Planning on leveraging other people’s money to build your portfolio of rental properties? Get a rental mortgage quote to determine what kind of interest rate and monthly payment you can expect. While a significant expense each month, at least this is one that even novice investors never fail to remember!

Travel, Accounting, Legal, & Other Miscellaneous Expenses

Alone, none of these expenses amount to much. But together, they generally add up to 2-4% of the rent when combined for the year.

It costs money to drive around town, showing vacant units, inspecting occupied units, and hunting for new rental properties. Your accounting, bookkeeping, and tax return preparation costs go up with every property you add. When you have to take a tenant to court over non-payment of rent, you incur legal fees. If you buy under an LLC name, that costs money to renew each year, so everything adds up.

Sample Numbers & Using a Rental Calculator

Imagine you find a property for $100,000 with a down payment of $25,000, that rents for $1,000 per month. Is it a good deal?

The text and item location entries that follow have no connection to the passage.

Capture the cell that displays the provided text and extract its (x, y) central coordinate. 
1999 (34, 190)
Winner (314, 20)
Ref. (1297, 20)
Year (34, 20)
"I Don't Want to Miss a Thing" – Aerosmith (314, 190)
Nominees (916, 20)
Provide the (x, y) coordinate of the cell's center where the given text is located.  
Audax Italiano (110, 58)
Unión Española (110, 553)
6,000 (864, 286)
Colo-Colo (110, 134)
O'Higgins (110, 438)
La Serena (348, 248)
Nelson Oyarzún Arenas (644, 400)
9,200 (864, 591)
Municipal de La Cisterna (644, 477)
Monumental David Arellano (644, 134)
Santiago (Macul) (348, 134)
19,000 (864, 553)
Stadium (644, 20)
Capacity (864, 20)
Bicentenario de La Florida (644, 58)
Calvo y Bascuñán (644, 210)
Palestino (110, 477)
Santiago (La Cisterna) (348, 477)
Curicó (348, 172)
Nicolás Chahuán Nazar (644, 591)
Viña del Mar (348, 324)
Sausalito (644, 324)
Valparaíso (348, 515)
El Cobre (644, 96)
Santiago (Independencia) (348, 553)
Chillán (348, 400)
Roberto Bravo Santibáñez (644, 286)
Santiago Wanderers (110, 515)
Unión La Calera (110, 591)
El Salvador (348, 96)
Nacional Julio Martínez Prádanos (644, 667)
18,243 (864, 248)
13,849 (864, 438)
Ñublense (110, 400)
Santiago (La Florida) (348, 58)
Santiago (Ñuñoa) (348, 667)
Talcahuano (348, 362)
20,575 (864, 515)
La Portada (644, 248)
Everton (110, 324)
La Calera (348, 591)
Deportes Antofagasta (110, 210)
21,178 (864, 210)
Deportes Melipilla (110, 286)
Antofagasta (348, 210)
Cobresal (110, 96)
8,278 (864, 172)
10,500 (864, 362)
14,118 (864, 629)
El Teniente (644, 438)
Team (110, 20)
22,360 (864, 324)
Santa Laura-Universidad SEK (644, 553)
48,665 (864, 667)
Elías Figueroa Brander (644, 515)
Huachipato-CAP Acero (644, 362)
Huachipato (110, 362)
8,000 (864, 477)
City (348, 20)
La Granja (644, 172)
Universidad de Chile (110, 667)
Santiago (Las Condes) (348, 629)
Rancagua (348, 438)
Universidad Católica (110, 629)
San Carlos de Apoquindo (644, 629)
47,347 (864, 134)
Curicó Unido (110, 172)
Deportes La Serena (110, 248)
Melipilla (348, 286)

Let’s run the numbers two different ways, one buying in cash and one buying with a rental mortgage. In the cash purchase scenario, say your expenses look like this:

  • Vacancy Rate: 5% ($50/month)
  • Maintenance & Repairs: 13% ($130/month)
  • Property Management Costs: 12% ($120/month)
  • Property Taxes: 1.2% of the property value ($1,200/year, or $100/month)
  • Landlord Insurance: $600/year ($50/month)
  • Travel, Accounting, Legal & Misc.: 2.5% ($25/month)
  • Total Expenses: $500/month
  • Monthly Cash Flow: $525 ($6,300 per year)
  • Annual Yield/Return: 6.3%

Now let’s assume you get a rental mortgage at 5% interest for 30 years, covering $75,000 of the purchase price. Here’s how the numbers change:

  • Vacancy Rate: 5% ($50/month)
  • Maintenance & Repairs: 13% ($130/month)
  • Property Management Costs: 12% ($120/month)
  • Property Taxes: 1.2% of the property value ($1,200/year, or $100/month)
  • Landlord Insurance: $600/year ($50/month)
  • Travel, Accounting, Legal & Misc.: 2.5% ($25/month)
  • Mortgage: $402.62
  • Total Expenses: $877.62/month
  • Monthly Cash Flow: $122 ($1,464 per year)

To determine your cash-on-cash return, divide that $1,464 annual return by the $25,000 down payment you made, to reach a return of 5.9% on your down payment.

If all those numbers give you a headache, use a free rental cash flow calculator instead. Just plug in the numbers to determine your monthly cash flow and cash-on-cash return.

Final Thoughts

When you buy a stock, you hope for the best based on historic returns. When you buy a rental property, you can precisely calculate the annual return it will yield. One year may deliver a little more, the next a little less, but over time these expenses and returns prove stable and predictable. If you can accurately estimate the return an investment will deliver, you never have to make a bad investment again.